Abuse inquiry scrutinised Towards Healing
The pastoral got shoved aside as financial payouts became the focus of the Catholic Church's system of dealing with abuse victims, the fourth royal commission public hearing discovered.
Towards Healing - a protocol put in place by Catholic bishops in 1997 to help people who were sexually abused by clergy - was the focus of this hearing.
The process was shown to be inconsistent and at times poorly run. The church agreed that once insurers took over, the pastoral got lost.
Two women abused by priests and two men sexually assaulted by Marist brothers told of their journey through Towards Healing.
Payouts varied widely depending on the diocese and who was running the process.
Joan Isaacs was 14 when priest Francis Derriman, chaplain of the Sacred Heart Convent at Sandgate, Brisbane, began sexually molesting her. She asked for help and an apology.
Her long ordeal ended with a $30,000 payout and she had to sign a deed of release stopping her talking about her abuse or the settlement.

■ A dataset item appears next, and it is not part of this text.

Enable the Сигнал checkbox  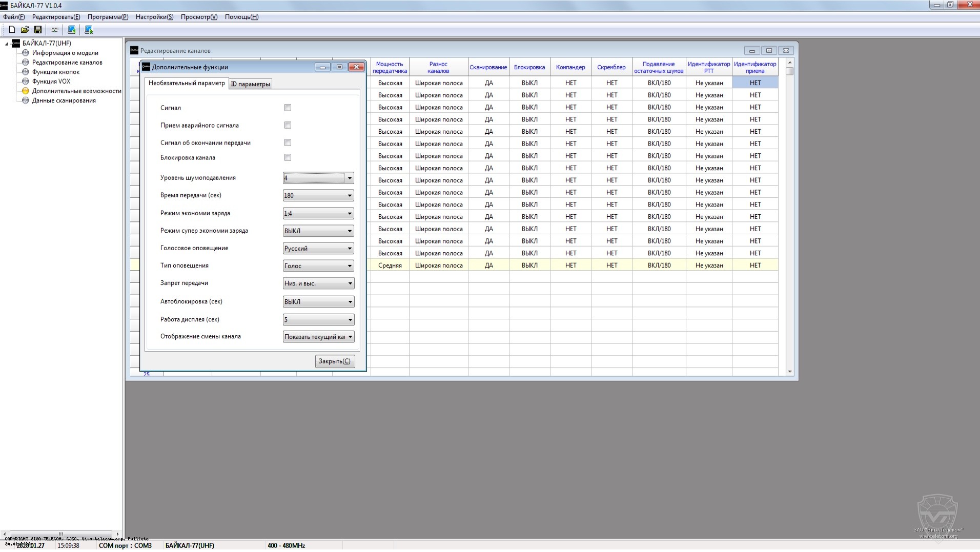pos(288,108)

Jennifer Ingham's complaint against a priest in Lismore, NSW, was settled for $265,000.
The two men gave evidence that the Marist Order breached protocols and procedures recommended by the church and one said he was re-traumatised by Towards Healing.
Archbishop of Brisbane Mark Coleridge said the church had bungled its responses to abuse victims because it panicked when there was a tsunami of allegations in the early 1990s.
He and other church witnesses proposed compensation be handled separately, with the church focusing on pastoral care.
WITNESSES
At public hearing four, Jennifer Ingham wanted to know why not one Catholic Church person ever stepped out against the wrongs.
Ingham, 51, was abused by Father Paul Brown, a parish priest in Lismore, NSW, from when she was 16 in 1978 until 1982. She wanted Lismore Bishop Geoffrey Jarrett to attend her Towards Healing facilitation. He could not but met her later.
"Why in the Diocese of Lismore, then across all of Australia, then the world, why not one good, fearless person could have stepped out against the depravities and wrongs that existed," she said she wanted to ask.
He was a witness at this hearing and said he had forgotten about a Vatican memo requiring abuse cases to be reported to Rome.
Archbishop of Brisbane Mark Coleridge told the hearing there was spectacular bungling when a tsunami of child sexual abuse allegations hit the church and Towards Healing was created in a hurry.